August has been hot, hot, hot! And nothing cools down a hot body like ice cream. But if you want to keep your bod hot, you might want to try these healthier alternatives. These have no sweeteners other than natural whole fruit (oops, I lie, there is a tablespoon of maple syrup in the Raspberry Avocado Ice Cream). And they are all dairy-free for those who may have issues in this area (aloha, Alora)!
They are also super simple and quick to whip up. And I mean that literally. You just need a high speed blender or food processor. I use my mini food processor for double scoops in a snap. The first recipe has 5 ingredients and the others have 3 or fewer (okay, the Pina Colada Ice Cream technically has 4 if you add the optional rum). And the best part is you actually know what the ingredients are!

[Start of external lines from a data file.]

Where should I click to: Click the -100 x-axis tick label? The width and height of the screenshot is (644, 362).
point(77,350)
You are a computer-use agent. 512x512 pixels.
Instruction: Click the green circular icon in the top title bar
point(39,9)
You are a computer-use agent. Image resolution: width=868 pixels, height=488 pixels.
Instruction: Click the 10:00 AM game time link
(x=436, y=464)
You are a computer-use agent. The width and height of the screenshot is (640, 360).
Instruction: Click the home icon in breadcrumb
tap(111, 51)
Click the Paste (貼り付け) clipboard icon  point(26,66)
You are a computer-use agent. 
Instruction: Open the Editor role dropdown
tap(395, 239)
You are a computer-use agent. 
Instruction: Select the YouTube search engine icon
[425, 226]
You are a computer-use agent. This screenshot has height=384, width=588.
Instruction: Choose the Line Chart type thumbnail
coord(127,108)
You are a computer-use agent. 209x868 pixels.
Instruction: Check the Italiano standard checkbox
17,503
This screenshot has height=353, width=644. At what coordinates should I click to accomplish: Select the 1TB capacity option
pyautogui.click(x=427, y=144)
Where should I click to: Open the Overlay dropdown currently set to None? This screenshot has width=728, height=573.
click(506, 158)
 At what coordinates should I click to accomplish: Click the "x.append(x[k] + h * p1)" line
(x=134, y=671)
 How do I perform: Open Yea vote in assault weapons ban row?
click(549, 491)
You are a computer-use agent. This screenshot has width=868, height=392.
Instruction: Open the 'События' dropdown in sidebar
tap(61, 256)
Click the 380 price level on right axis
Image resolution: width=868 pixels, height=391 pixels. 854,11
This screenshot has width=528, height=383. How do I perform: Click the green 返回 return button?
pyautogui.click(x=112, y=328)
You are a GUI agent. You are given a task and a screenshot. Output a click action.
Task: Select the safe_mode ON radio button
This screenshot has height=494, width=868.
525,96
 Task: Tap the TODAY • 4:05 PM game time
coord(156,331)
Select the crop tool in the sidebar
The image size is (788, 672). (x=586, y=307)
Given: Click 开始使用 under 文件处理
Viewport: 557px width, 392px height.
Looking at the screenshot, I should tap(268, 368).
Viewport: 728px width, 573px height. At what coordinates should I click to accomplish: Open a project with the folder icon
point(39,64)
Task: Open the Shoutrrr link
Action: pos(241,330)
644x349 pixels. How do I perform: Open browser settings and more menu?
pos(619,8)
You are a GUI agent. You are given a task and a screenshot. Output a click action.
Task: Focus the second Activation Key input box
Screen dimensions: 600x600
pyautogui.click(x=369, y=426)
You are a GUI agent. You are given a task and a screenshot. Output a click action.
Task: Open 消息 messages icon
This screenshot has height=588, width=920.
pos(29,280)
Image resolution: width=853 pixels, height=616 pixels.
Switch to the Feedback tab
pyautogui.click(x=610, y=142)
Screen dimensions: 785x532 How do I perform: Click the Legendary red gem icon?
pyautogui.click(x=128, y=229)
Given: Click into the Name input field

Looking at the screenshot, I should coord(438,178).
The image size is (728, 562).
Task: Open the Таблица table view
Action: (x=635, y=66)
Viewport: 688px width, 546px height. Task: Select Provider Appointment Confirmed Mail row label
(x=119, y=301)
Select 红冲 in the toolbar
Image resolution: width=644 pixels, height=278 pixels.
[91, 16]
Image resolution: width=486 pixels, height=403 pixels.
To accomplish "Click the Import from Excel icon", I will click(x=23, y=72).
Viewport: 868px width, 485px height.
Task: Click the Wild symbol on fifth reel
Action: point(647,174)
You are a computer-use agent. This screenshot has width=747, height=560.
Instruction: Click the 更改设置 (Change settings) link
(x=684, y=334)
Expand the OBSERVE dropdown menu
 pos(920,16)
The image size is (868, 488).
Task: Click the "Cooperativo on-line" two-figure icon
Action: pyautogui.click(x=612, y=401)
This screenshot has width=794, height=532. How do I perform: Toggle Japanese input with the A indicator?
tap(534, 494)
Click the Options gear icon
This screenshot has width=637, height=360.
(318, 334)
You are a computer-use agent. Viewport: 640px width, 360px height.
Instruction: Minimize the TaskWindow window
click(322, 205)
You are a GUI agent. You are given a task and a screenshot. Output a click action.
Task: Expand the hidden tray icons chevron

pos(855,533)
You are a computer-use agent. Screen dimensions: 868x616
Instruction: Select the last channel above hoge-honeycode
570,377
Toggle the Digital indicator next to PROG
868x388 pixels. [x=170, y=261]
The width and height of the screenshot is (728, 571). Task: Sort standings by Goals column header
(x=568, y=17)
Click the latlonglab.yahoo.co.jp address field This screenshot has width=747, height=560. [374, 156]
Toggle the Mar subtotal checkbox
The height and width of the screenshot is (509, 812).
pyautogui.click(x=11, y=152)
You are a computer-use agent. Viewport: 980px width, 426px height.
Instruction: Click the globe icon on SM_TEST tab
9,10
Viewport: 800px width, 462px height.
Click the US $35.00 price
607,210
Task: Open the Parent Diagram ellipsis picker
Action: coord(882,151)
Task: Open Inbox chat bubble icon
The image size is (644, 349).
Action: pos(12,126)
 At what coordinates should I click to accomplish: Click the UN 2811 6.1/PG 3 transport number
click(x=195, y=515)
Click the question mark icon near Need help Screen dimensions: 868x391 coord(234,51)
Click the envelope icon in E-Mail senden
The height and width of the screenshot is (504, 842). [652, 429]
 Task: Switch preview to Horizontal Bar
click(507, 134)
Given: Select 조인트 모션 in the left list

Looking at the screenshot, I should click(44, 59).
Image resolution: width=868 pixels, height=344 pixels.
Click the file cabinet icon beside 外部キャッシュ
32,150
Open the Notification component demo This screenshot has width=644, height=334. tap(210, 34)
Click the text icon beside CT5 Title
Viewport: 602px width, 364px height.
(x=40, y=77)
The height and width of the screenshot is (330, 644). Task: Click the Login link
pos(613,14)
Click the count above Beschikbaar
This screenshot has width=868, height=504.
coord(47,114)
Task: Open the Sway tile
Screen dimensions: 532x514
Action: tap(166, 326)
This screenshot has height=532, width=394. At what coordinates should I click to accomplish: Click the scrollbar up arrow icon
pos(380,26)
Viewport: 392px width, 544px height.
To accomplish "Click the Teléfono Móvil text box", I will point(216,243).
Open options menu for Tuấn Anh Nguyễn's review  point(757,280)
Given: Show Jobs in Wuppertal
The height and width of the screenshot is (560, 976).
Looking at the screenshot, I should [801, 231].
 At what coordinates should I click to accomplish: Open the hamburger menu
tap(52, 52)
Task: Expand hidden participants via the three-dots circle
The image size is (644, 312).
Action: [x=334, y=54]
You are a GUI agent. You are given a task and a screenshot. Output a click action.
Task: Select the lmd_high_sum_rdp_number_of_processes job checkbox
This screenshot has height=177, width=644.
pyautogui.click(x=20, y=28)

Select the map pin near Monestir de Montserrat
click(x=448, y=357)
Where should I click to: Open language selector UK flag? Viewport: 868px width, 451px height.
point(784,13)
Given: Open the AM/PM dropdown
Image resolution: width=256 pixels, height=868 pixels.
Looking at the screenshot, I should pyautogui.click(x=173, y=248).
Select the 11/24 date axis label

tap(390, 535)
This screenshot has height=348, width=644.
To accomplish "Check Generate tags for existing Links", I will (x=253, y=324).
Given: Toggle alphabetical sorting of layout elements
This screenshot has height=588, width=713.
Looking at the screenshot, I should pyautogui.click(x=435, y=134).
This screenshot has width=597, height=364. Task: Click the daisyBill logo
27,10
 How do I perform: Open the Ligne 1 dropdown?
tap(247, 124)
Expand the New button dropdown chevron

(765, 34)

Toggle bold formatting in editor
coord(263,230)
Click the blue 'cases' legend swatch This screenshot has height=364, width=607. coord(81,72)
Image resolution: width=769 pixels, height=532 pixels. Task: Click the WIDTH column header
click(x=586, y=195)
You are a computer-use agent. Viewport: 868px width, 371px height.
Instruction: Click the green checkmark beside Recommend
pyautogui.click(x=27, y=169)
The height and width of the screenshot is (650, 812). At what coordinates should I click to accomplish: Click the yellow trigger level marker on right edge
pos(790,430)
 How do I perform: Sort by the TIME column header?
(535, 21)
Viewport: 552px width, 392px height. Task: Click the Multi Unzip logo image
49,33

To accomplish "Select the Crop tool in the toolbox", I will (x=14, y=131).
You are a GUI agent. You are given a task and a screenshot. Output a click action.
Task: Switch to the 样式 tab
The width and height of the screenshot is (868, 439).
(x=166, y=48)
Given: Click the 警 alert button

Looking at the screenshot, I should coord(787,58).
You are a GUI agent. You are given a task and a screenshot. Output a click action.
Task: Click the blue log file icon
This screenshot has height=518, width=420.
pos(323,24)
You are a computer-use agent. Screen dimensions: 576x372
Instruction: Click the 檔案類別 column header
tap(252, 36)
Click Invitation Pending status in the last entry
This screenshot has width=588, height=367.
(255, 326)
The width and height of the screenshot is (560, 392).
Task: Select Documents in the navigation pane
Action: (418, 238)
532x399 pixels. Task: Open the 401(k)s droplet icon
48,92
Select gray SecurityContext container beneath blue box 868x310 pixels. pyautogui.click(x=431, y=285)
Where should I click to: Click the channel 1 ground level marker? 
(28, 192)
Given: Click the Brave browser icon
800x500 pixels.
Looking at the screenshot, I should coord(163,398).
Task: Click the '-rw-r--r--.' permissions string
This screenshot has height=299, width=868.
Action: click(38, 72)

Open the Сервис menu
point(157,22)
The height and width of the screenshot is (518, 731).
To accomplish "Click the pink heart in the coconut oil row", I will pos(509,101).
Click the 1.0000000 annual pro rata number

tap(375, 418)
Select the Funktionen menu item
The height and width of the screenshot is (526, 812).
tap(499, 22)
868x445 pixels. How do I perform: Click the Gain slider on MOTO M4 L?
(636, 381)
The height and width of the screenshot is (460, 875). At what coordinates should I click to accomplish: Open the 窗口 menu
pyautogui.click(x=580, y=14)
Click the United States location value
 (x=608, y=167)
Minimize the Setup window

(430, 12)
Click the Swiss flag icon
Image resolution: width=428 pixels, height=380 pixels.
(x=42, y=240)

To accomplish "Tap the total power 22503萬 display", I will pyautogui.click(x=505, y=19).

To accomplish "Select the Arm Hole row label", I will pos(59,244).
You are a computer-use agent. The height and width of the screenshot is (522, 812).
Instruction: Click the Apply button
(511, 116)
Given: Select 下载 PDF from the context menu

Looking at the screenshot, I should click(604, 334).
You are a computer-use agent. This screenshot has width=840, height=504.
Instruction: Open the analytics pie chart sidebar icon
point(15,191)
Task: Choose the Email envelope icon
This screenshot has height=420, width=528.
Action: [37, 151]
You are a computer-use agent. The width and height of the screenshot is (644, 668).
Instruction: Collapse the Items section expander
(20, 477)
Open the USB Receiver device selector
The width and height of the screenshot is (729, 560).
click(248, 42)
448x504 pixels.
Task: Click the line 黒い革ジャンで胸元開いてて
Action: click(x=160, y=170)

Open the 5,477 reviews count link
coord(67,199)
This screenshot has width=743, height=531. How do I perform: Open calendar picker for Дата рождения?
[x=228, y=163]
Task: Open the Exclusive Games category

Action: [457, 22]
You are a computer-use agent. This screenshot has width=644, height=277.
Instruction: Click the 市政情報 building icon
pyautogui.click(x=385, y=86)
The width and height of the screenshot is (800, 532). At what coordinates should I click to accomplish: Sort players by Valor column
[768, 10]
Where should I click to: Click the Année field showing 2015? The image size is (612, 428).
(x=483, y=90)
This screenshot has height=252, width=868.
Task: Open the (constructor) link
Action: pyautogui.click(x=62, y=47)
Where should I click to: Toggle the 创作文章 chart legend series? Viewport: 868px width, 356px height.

By contrast, here is the ingredient list for PC Chocolate Ice Cream: Cream, modified milk ingredients, sugar, glucose solids, cocoa, mono and diglycerides, cellulose gum, guar gum, polysorbate 80, carrageenan. At least it starts with cream, which is more than you can say for many brands. I invite you to mosey on over to the Baskin Robbins website and download the nutrition facts. The ingredient list for their Berry Cookies ‘n Cream Frozen Yogurt (the first in the PDF) is 15 lines long (not 15 ingredients, 15 lines)! It is much healthier to make your own.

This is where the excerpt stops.